Output all of the data exactly, keeping any images out of the copy.

### Data in this exercise
+-------+

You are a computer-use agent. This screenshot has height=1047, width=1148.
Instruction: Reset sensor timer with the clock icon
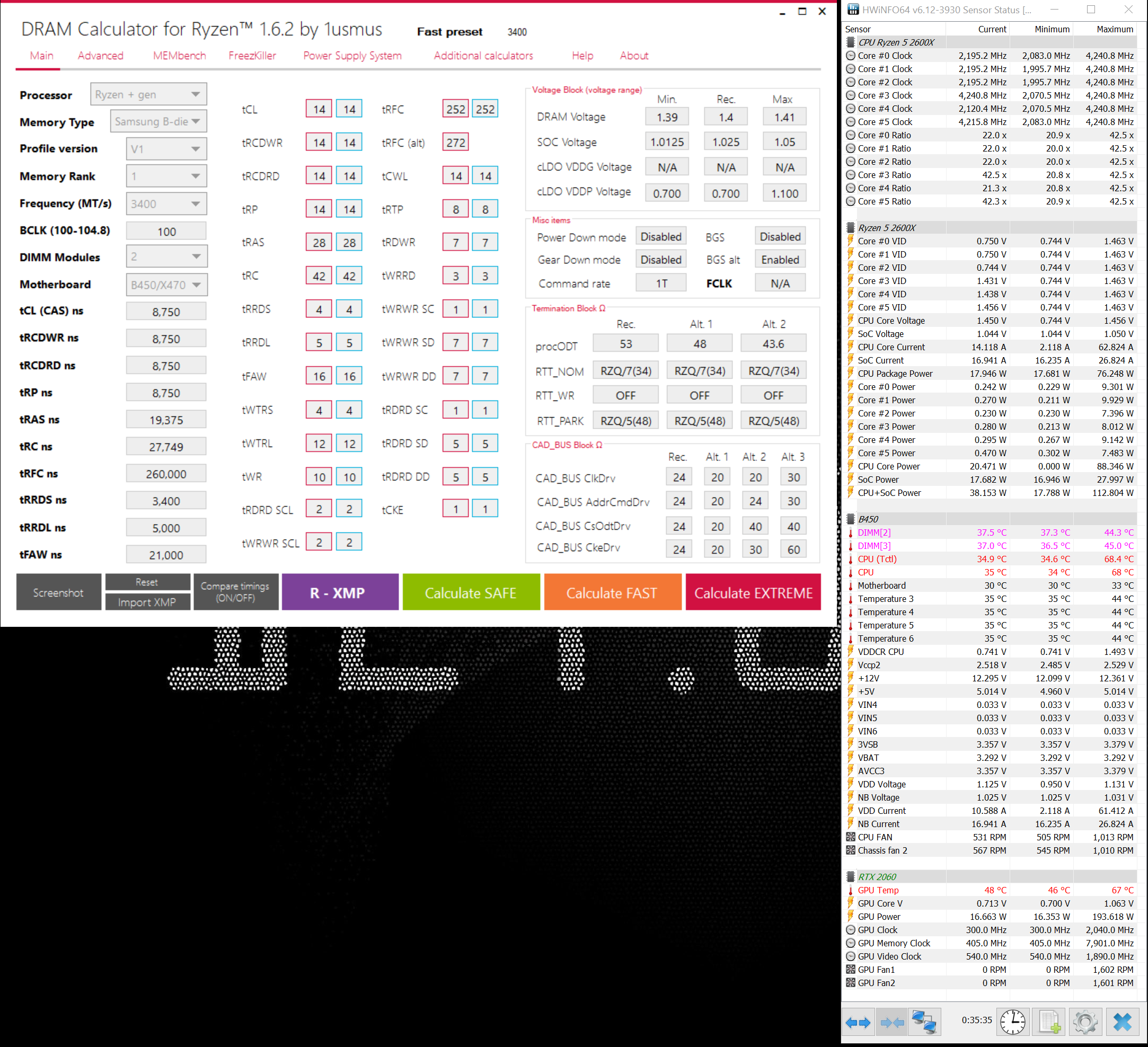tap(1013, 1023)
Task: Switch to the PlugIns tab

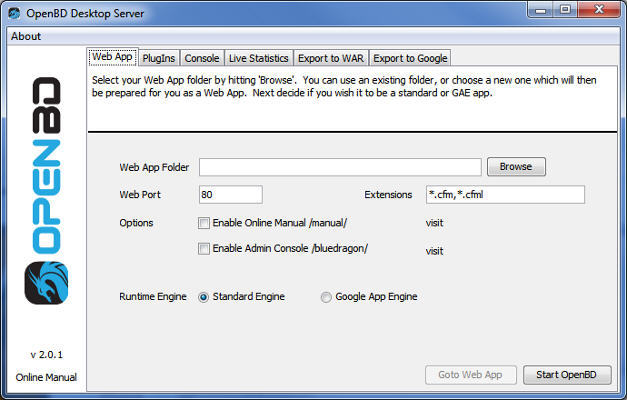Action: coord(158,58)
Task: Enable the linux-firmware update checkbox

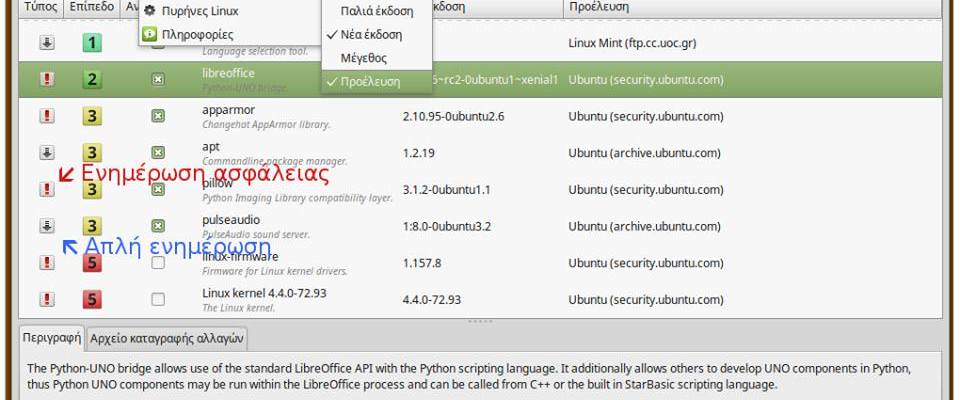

+-------+

### Response to the exercise
You are a computer-use agent. This screenshot has height=1047, width=1148.
Instruction: Reset sensor timer with the clock icon
tap(1013, 1023)
Task: Switch to the PlugIns tab

Action: coord(158,58)
Task: Enable the linux-firmware update checkbox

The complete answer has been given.